Metin bölümü ::
..........

Mlliyet Milliyet Blog Milliyet Blog
 
Facebook Connect
Blog Kategorileri
 

27 Nisan '12

 
Kategori
Dostluk
 

444 0 şefkat ...

İçinde bulunduğum ruh halini çok güzel özetleyecek küçük bir anekdot paylaşmak istedim bugün sizlerle.. Oldum olası alerjik bir bünyem vardır. Çocukken gıda, büyüdükçe, toz, çiçek, böcek derken son yıllarda bir de telefon alerjim çıktı ortaya. Yanlış anlamayın, telefonu da, konuşmayı da, telefonumdan facebook-twitter hesaplarıma bakmayı da çok seviyorum, çok da eğleniyorum bu sayede. Ancak!!! ekranda 444 .. ile başlayan bir numara görünce bana bir haller oluyor. Geriliyorum, kasılıyorum yani inanamazsınız sinirleniyorum bile... Bazen yok sayıyorum,  yere ve duruma göre, bazen de en gıcık sesimle açıyorum. Özellikle ödeme gecikmesi ile ilgili konuşmalardan ise  hiç haz etmiyorum.. Biliyorum o arayanların hiç suçu yok ama bazen seslerine, sanki bankanın ya da kurumun sahibi onlarmış gibi bir hava veriyorlar ya işte o zaman çıldırıyorum... Hele bir de; "gecikme nedeninizi öğrenebilir miyim?" sorusu beni inanılmaz gıcık ediyor. Şöyle demek istiyorum daha ziyade; "duydum ki bankanız / kurumunuz  ağır bir kriz döneminde, battı batacak, geç ödüyorum ki, benden kazandığınız faizlerle hiç değilse siz maaşınızı alabilin!! " Ama diyemiyorum, sabırla geçiştiriyorum o günkü ruh halime göre.

 

Geçen gün de yine işyerimde masamda oturuken çaldı telefonum. Başım da biraz kalabalık, baktım 444.... bilmem ne bilmem ne... daha fazla çalmasın diye açtım. Ama elimde olmadan hafif agresifleştim yine. Gergin bir sesle, "Alo" dedim.  Arayan kızcağız bıdı bıdı bıdı bir şeyler söyledi, hiç birini anlamadım, sadece 6 aydır gibi bir şey duydum.. Dikkatimi çekti, "pardon nedir 6 aydır olan" dedim, Meğerse o canım, tatlı, güzel sesli  kız;  Acıbadem Hastahanesinden arıyormuş ve "6 aydır rutin kontrollerinize gelmemişsiniz, size bir randevu ayarlamamı istemisiniz?" diye soruyormuş. Bendeki heyecanı, mutluluğu görmeliydiniz. Düşünsenize biri beni arıyor, hiç bir şey istemiyor, didiklemiyor, üstelik sağlığımdan endişe duyuyor:) Aman allahım bu ne büyük mutlulıuk... Yanımda olsa, neredeyse sarılıp, öpecektim kızcağızı... "Tabi dedim, çoook teşekkür ederim, ayarlayın hemen bu  haftasonuna", "elbette dedi, ayrıca yaşınız gereği,  doktorunuz momografi ve ultrason da isteyebilir, isterseniz o randevuyu da kapatalım hemen arkasına"  "Yaşım Gereği mi!!! Nasıl Yani?? " İnanın ona bile kızmadım. Gerçekten!  Yok artık dedim kendi kendime, beni böyle düşünen birileri de var demek ki? "O da olur" dedim, binlerce kez teşekkür ettim. Bu abartılı sevincim, kızı nasıl etkiledi bilemiyorum ama birbirimize iyilikler dileyerek kapattık telefonu..

..........

Kayıtlı bilgiler ::
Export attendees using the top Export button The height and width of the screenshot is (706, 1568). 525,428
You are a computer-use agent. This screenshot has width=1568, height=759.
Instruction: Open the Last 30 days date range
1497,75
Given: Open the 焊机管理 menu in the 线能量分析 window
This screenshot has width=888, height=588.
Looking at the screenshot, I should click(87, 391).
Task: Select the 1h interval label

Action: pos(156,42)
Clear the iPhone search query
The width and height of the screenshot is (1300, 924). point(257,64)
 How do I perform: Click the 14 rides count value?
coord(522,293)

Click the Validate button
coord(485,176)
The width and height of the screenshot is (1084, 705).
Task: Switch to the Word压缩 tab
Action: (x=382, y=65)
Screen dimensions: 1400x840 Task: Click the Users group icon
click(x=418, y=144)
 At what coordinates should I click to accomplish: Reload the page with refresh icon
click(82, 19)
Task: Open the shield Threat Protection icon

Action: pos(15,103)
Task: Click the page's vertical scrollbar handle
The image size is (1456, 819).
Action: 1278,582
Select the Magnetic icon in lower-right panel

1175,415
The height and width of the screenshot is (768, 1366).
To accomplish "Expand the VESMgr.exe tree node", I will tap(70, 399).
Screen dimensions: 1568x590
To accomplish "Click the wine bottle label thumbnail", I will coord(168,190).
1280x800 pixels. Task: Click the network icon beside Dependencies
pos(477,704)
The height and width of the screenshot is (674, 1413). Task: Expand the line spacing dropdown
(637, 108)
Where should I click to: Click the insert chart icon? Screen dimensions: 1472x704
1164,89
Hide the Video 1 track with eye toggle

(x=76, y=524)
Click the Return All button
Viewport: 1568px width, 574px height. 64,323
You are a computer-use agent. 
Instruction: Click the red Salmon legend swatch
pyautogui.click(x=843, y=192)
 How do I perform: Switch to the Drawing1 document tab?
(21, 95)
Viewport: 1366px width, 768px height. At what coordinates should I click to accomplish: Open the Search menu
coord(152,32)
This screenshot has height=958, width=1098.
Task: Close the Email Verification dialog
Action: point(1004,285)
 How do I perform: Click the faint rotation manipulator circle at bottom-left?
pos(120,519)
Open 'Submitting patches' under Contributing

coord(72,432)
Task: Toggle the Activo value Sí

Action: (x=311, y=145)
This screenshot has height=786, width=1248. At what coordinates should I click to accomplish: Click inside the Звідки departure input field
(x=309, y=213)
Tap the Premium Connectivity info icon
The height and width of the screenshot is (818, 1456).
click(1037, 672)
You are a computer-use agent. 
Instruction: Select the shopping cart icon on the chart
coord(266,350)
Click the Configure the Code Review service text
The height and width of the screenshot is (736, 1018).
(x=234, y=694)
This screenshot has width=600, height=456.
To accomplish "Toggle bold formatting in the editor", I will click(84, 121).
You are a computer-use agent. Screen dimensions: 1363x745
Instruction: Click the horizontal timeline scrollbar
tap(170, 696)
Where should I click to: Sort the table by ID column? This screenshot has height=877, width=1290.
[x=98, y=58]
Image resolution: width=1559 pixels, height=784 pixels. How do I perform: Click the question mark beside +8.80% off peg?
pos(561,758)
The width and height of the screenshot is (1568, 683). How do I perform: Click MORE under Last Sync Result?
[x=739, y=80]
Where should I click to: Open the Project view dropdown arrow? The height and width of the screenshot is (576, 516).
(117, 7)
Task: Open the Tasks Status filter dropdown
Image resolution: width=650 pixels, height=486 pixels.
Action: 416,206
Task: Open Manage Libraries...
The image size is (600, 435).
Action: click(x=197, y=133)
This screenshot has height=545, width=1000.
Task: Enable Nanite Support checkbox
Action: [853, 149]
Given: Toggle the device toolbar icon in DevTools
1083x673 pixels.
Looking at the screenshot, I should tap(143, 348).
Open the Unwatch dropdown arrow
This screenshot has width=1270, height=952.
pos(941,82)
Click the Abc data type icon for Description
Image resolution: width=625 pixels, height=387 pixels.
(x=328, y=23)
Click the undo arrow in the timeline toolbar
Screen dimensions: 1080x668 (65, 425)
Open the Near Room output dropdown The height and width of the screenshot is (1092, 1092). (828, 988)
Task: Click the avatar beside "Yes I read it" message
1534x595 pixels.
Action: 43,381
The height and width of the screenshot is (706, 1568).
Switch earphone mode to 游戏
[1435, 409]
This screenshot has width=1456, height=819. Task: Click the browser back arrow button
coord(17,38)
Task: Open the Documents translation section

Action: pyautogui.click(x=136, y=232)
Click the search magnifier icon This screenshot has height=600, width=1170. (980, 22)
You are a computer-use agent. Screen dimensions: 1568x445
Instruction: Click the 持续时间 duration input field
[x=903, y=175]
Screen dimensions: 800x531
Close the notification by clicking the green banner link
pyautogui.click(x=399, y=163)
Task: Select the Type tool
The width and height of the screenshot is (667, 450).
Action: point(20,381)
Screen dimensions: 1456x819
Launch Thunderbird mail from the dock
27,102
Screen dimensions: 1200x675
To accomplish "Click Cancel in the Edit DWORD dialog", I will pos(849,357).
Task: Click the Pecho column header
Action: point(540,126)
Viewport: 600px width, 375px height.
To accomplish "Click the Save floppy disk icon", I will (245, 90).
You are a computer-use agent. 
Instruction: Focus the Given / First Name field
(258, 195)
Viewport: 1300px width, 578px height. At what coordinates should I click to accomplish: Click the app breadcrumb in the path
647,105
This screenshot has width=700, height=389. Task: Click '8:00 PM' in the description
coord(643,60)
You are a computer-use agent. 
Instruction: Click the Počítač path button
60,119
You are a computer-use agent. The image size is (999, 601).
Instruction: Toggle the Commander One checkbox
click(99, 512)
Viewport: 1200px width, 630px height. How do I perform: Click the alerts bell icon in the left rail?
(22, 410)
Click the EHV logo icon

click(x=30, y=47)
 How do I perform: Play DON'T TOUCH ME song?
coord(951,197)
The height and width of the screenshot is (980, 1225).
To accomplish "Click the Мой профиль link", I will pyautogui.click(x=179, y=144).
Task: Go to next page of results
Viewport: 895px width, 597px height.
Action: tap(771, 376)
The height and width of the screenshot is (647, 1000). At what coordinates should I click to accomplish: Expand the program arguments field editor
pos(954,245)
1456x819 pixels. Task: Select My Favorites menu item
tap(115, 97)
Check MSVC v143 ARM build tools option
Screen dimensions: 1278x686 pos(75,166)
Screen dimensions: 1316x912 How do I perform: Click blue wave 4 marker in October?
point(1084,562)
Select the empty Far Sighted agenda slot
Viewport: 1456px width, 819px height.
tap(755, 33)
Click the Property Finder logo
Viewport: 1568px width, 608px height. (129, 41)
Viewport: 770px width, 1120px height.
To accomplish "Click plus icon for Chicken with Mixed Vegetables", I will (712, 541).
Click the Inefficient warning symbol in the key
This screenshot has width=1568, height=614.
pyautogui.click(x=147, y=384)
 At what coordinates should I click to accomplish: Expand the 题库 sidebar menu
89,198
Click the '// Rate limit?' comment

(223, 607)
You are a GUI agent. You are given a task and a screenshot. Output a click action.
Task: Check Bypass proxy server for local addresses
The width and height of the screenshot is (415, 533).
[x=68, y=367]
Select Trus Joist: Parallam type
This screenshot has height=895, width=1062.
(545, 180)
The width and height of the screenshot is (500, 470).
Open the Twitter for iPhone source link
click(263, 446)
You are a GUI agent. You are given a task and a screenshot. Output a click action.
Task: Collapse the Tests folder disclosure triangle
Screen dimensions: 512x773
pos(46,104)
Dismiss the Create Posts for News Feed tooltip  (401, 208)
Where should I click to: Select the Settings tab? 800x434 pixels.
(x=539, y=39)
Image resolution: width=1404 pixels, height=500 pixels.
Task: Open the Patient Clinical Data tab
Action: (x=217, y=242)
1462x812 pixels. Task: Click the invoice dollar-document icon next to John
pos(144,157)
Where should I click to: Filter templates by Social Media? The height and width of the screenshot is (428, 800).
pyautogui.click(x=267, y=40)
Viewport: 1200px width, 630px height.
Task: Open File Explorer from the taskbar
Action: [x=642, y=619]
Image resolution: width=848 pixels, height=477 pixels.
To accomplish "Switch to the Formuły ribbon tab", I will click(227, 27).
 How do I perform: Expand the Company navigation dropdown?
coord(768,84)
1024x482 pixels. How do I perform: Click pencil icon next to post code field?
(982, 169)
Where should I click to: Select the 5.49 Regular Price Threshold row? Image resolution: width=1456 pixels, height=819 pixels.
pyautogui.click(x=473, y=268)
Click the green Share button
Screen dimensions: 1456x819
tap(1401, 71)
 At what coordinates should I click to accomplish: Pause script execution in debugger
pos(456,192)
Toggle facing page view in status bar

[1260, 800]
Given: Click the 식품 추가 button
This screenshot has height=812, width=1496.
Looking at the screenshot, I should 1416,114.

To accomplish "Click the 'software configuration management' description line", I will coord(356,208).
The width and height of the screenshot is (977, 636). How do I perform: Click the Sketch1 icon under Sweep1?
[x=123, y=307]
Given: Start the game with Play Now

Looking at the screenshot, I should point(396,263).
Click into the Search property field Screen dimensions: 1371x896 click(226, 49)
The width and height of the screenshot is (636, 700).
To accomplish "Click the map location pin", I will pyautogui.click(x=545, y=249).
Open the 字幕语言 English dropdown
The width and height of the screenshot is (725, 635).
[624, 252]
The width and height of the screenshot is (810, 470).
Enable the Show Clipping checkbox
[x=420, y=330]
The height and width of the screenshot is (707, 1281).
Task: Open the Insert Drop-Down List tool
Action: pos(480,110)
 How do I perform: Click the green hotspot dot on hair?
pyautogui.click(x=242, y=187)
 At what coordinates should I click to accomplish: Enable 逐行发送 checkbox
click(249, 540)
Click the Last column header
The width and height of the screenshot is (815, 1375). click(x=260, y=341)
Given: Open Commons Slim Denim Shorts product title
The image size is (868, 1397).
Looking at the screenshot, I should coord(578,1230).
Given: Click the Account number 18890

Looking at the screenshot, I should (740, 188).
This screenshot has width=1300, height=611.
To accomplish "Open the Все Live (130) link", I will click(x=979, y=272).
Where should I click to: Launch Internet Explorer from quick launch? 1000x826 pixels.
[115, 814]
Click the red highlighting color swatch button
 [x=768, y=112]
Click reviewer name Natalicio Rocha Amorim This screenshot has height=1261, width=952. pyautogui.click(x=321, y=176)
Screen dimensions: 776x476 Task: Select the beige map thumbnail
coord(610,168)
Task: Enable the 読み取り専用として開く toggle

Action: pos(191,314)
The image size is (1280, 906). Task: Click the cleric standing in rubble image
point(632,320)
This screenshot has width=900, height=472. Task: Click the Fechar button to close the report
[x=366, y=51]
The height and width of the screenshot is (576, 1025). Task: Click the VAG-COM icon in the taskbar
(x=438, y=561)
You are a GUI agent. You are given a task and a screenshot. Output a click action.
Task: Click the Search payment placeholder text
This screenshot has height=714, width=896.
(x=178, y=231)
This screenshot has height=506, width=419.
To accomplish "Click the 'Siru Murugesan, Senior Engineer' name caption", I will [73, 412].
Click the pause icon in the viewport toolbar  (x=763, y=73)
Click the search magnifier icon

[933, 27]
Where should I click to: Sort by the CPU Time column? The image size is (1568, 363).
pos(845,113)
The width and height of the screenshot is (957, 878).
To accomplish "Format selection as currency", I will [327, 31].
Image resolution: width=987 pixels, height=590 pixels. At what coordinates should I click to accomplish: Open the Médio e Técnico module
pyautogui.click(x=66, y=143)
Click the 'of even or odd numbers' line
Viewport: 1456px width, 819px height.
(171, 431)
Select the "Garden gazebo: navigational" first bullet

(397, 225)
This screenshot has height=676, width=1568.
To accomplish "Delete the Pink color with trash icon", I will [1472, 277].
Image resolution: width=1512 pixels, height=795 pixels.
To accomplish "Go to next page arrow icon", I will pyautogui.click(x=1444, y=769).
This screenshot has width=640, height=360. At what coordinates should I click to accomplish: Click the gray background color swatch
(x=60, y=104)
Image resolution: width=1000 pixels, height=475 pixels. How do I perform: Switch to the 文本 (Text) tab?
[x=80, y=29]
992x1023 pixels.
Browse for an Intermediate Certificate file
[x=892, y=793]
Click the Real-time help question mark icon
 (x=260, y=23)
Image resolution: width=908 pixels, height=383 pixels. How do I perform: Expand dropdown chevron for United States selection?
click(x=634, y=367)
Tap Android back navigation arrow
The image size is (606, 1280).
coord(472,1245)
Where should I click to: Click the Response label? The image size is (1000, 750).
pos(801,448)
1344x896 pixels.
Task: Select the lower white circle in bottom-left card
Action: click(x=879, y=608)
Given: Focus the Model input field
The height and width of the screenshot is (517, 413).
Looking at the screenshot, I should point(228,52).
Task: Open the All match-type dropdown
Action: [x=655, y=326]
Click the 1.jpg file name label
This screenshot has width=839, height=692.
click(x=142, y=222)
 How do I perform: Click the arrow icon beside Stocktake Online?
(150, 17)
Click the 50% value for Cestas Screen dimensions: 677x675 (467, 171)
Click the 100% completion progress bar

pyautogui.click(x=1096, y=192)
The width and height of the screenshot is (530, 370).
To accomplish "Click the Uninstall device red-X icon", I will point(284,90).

..........

Aşağıdakileri tamamlayın ::
A – Metin bölümünde yazarın yıllar içinde sahip olduğunu söylediği alerjilerin hepsini sıralayın.
B – Metin bölümüne göre yazarı iş yerindeyken 444 ile başlayan numaradan arayan kişi nereden arıyordu?
C – Metin bölümünde yazar, hastaneden gelen bu aramaya neden bu kadar sevindiğini nasıl açıklıyor?
Bu kayıtlara ihtiyaç yoktur.

Cevaplar aşağıda ::
A – Gıda, toz, çiçek, böcek, telefon.

B – Arayan kişi Acıbadem Hastahanesinden arıyordu.

C – Arayan kişi yazardan hiçbir şey istemiyor ve onu didiklemiyordu. Üstelik yazarın sağlığından endişe duyuyordu.